Copy out, from the data, each line containing the string "computer".
** Opening Data to examine block **
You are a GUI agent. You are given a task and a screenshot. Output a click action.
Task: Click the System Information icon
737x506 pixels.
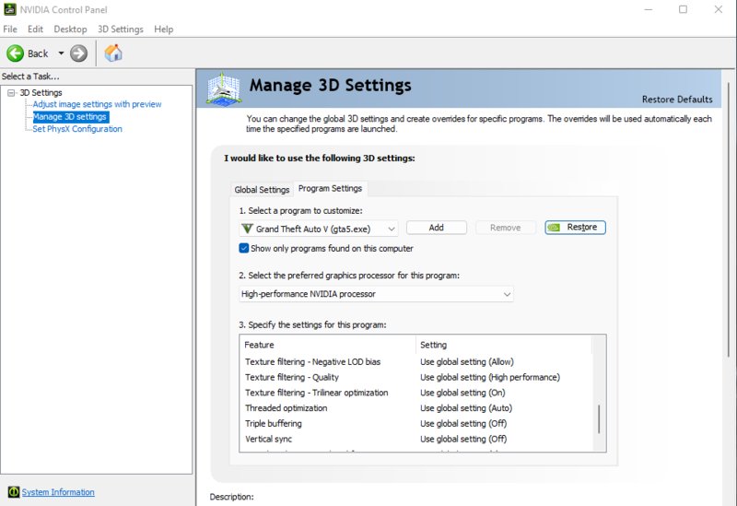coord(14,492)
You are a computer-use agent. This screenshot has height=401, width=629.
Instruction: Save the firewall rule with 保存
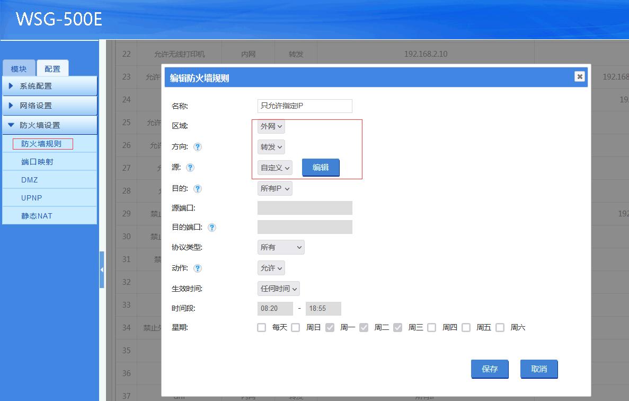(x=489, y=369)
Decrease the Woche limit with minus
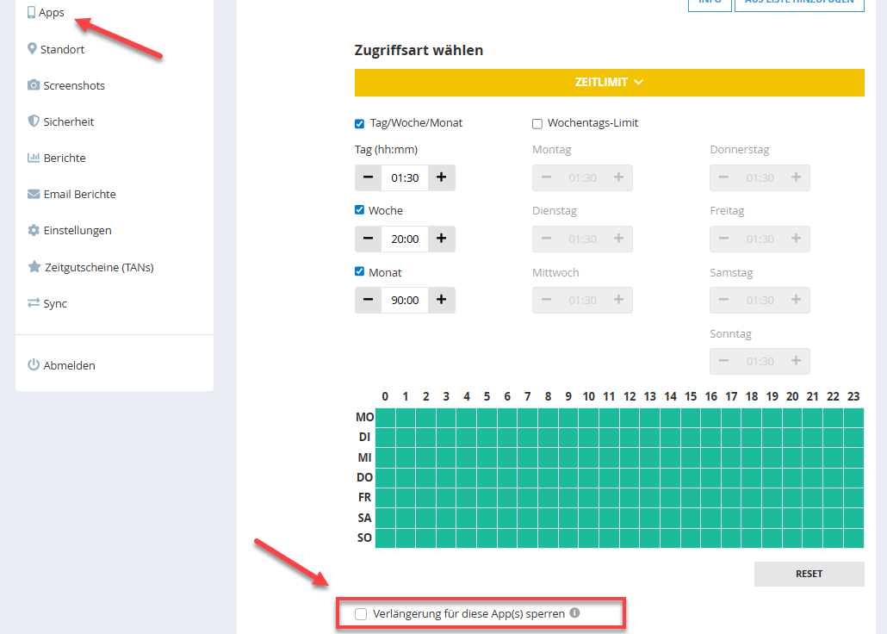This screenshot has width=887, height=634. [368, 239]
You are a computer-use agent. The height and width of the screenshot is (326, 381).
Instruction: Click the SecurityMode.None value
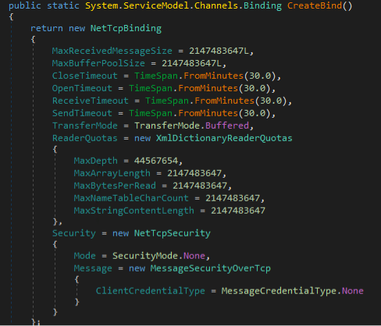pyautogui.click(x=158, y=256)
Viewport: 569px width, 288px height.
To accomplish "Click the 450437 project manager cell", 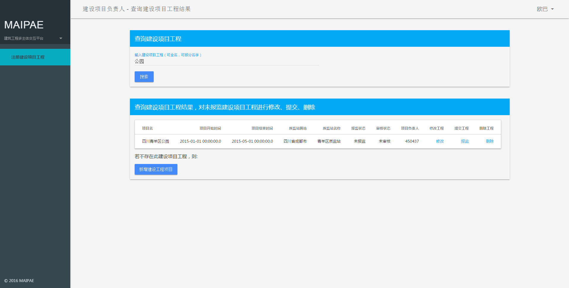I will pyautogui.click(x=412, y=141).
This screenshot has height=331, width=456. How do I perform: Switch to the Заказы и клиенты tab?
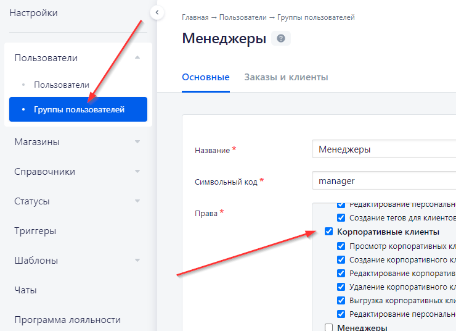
** Closing Data to examine block **
Written answer
You are a computer-use agent. This screenshot has height=401, width=629.
You are a computer-use agent. The height and width of the screenshot is (326, 381).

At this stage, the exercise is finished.